The rock & roll highway is littered with the corpses of bands taking a page out of the Big Star songbook. There are definitely people for whom musical nirvana is attained via stacks of harmonies and twelve-string guitars; unfortunately, most of these people seem to be rock critics, because these bands almost never make any money. This is partly because the music is deceptively hard to do right by; any dodo can engineer a record with a tinny bottom end and choruses of “ooooh” and “aaaahh” all over the place, but smart music is hard to write – and even harder to sell. (This is why Diane Warren wipes her ass with hundred-dollar bills, and Alex Chilton spent a year washing dishes to pay the rent.)

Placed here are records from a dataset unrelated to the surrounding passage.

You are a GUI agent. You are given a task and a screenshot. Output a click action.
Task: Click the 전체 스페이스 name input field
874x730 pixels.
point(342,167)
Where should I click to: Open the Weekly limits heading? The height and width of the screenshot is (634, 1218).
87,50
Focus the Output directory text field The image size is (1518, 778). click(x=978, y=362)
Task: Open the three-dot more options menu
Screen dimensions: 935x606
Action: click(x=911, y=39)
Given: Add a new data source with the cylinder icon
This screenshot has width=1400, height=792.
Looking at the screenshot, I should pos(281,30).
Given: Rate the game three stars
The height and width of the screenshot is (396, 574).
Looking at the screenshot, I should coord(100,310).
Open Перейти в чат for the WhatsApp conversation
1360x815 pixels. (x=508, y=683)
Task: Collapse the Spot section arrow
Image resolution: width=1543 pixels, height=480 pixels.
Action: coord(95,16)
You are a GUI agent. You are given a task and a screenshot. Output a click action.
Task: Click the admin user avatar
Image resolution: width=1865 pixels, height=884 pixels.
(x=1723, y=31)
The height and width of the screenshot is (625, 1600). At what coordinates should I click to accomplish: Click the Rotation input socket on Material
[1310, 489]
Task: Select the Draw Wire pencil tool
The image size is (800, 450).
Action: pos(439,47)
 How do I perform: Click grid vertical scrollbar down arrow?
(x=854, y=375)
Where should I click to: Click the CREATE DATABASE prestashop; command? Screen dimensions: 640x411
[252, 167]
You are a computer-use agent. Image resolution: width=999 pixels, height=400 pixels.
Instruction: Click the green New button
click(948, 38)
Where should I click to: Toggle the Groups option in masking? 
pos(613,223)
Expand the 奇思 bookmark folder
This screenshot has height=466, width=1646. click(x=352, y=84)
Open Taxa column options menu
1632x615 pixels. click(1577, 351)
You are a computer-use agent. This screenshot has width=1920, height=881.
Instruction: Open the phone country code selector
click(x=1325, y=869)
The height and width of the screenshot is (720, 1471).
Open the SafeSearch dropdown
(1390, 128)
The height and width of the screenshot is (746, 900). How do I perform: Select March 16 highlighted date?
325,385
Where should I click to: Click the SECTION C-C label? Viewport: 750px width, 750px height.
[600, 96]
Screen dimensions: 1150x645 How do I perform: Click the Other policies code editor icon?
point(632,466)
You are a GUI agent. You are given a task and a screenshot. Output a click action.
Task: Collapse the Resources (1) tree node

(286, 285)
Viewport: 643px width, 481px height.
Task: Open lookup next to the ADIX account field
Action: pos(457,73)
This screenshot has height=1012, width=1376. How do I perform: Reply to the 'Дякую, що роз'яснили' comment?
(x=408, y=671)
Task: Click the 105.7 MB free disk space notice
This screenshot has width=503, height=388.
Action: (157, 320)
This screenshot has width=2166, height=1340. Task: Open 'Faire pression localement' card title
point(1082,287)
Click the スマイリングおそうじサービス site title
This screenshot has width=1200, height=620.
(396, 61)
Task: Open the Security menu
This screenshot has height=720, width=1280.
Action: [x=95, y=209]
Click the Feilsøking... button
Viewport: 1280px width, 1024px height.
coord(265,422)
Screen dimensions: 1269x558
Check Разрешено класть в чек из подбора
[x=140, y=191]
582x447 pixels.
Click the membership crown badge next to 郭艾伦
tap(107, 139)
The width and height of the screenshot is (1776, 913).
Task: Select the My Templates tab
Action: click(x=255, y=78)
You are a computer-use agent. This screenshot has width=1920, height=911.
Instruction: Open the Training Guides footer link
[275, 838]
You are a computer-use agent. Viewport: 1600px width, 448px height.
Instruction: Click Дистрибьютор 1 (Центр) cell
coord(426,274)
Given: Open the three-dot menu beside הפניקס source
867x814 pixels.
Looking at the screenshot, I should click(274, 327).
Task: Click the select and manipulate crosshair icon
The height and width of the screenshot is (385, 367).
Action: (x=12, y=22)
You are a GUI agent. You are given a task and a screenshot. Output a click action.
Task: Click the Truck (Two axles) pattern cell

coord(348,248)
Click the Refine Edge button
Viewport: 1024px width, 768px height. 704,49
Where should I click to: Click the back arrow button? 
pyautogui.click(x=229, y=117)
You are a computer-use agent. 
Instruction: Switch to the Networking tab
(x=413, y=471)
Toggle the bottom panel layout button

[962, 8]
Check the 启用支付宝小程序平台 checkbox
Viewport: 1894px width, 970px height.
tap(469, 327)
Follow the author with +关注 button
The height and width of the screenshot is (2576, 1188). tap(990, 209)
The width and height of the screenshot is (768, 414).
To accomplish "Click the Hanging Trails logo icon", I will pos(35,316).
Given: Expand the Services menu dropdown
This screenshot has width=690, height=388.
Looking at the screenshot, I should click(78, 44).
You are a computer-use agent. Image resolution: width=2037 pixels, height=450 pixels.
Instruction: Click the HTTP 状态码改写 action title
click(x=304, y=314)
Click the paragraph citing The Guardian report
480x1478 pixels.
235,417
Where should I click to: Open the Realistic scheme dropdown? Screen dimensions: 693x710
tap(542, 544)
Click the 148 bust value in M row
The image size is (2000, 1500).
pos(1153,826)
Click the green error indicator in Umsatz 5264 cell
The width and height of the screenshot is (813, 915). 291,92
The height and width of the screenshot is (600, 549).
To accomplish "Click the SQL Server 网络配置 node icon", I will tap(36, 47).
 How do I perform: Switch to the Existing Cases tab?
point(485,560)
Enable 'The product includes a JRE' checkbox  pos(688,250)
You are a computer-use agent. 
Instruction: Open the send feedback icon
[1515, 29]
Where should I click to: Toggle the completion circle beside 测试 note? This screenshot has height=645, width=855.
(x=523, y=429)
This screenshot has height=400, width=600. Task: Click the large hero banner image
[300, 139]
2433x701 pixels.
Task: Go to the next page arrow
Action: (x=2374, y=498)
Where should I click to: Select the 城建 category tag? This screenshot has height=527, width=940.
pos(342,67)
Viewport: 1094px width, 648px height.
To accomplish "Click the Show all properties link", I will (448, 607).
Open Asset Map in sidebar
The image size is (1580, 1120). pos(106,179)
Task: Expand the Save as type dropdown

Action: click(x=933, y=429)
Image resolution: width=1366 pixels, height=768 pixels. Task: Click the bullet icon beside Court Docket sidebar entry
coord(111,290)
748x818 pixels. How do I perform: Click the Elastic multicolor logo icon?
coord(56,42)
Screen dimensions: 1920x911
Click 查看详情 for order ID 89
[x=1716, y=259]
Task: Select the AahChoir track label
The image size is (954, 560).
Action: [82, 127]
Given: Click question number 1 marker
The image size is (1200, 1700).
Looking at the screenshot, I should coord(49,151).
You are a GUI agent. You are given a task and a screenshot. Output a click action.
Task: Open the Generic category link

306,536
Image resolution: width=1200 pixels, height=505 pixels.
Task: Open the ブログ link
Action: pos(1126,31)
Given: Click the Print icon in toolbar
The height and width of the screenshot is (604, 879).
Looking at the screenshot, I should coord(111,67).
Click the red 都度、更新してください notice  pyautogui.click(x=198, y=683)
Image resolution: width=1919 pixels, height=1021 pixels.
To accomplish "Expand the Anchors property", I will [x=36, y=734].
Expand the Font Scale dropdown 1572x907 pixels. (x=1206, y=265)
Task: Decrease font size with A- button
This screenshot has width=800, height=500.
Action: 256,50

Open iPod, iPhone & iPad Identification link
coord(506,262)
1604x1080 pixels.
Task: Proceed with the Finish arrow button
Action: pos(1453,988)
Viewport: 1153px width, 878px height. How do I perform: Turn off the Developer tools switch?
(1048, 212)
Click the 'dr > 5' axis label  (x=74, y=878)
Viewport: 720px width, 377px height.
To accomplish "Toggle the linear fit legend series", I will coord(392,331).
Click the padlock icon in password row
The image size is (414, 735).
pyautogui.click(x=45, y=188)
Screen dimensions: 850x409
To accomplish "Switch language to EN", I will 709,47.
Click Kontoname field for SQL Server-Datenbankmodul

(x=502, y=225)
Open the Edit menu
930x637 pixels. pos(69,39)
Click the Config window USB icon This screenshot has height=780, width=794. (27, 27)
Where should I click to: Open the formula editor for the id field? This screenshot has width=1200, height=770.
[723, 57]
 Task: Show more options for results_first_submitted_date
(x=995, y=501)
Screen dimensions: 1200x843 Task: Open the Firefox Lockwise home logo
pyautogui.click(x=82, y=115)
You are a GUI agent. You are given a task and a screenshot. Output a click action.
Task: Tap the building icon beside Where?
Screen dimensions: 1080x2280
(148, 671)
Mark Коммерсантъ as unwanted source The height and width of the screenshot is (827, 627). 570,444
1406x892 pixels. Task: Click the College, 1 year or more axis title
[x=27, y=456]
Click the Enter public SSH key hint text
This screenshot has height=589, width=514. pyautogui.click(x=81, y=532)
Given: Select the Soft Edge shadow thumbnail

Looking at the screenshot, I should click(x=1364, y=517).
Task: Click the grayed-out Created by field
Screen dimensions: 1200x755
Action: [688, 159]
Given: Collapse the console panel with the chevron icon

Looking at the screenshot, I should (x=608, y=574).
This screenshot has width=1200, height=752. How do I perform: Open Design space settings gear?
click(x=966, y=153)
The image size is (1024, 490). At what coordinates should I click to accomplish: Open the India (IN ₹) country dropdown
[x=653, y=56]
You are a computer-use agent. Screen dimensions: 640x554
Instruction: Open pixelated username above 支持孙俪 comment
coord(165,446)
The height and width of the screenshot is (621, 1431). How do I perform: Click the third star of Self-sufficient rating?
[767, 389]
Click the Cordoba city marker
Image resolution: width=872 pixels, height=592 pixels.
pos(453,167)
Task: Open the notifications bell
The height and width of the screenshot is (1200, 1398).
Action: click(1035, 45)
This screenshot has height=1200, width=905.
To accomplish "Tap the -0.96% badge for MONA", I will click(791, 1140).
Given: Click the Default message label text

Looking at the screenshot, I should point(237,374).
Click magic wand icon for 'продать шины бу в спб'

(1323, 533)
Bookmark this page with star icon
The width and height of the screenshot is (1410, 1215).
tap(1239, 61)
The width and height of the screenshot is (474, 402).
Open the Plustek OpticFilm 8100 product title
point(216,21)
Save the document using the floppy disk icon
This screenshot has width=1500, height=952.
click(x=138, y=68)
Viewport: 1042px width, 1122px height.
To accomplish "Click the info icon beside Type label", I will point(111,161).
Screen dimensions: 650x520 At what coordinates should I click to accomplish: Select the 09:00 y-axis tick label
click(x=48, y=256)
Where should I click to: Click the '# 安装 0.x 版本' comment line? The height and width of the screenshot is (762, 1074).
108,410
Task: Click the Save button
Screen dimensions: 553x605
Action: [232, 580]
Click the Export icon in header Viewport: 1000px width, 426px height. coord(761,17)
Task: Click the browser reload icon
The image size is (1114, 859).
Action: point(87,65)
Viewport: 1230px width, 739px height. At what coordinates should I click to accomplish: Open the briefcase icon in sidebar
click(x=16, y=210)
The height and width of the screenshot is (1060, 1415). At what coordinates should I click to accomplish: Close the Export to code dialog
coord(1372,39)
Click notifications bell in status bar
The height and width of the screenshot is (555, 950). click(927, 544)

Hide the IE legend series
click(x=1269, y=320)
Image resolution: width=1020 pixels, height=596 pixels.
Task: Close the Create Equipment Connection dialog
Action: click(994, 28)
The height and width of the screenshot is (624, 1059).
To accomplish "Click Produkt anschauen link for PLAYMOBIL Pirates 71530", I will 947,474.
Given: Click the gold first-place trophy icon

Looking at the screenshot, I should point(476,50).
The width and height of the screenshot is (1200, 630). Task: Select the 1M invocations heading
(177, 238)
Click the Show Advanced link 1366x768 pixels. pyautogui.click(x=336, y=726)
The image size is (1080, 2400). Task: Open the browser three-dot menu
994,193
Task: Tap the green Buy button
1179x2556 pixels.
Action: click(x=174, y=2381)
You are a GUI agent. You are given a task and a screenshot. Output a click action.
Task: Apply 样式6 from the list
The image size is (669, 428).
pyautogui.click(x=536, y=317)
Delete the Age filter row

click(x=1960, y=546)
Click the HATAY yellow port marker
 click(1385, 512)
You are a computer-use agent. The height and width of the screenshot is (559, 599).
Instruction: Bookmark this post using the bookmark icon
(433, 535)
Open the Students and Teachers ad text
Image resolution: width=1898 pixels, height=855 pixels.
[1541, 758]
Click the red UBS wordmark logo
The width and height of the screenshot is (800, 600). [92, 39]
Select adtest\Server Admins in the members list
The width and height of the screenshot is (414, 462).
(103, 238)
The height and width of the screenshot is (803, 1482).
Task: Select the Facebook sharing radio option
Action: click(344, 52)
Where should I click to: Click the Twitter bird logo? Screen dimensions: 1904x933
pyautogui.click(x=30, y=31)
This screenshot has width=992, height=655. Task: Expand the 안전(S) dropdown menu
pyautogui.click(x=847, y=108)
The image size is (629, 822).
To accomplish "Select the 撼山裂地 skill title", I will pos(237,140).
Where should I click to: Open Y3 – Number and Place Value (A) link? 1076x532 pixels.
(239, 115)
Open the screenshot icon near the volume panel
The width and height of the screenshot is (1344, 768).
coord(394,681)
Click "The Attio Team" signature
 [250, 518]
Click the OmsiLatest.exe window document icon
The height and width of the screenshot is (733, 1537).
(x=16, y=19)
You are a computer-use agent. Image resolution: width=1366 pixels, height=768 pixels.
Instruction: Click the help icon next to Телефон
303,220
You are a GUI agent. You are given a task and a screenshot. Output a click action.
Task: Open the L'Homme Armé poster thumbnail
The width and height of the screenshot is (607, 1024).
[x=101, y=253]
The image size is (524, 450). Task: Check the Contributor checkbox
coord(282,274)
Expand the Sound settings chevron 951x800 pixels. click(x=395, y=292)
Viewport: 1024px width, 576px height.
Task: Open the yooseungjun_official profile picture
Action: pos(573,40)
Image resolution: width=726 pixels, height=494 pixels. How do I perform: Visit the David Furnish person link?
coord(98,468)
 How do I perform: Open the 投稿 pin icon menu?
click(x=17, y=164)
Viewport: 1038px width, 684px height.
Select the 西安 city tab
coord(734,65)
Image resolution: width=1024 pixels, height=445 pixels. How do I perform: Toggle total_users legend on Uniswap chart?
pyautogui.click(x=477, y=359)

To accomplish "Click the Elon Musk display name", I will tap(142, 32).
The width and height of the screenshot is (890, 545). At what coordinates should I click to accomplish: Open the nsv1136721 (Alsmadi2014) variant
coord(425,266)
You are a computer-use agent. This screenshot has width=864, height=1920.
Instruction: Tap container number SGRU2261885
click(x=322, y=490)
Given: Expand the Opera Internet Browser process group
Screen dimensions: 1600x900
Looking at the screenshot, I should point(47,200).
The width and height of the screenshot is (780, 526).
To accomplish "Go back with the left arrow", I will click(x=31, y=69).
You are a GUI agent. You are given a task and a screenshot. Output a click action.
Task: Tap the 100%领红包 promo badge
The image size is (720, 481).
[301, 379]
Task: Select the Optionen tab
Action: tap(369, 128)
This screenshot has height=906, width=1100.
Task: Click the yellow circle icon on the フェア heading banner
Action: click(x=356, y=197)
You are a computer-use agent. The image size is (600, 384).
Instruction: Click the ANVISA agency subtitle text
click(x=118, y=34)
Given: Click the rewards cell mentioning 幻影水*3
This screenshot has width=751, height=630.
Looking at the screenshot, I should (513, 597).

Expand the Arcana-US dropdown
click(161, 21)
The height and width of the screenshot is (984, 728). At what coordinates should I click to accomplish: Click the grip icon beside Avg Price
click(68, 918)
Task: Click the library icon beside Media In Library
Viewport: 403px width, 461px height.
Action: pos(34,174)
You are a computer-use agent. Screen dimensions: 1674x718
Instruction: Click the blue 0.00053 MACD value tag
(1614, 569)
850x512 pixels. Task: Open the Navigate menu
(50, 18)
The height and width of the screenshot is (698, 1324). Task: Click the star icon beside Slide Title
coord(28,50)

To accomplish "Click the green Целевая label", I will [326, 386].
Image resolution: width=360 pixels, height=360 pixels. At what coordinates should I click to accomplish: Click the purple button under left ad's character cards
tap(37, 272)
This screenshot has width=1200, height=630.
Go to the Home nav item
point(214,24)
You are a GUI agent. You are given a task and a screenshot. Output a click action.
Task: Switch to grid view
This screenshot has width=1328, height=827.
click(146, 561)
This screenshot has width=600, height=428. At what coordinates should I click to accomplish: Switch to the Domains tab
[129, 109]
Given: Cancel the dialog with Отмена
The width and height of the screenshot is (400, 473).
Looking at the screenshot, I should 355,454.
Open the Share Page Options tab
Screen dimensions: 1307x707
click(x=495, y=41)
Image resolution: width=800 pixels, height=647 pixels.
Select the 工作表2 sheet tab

None of this augurs well for the Broken West, but it doesn’t matter, because I Can’t Go On, I’ll Go On is a thoroughly wonderful record; not only did the band cop the vibe, it brought some damn fine songs to the party. Anyone who buys music on a regular basis can tell you that, in the modern era, it’s depressingly normal to burn through everything an album has to offer by the fourth song. Album filler has existed as long as albums, of course, but bands used to have the decency to keep it down to two or three subpar songs, and scatter them throughout the record, so – in an effort to get to the good stuff – you’d hear them often enough that they’d grow on you.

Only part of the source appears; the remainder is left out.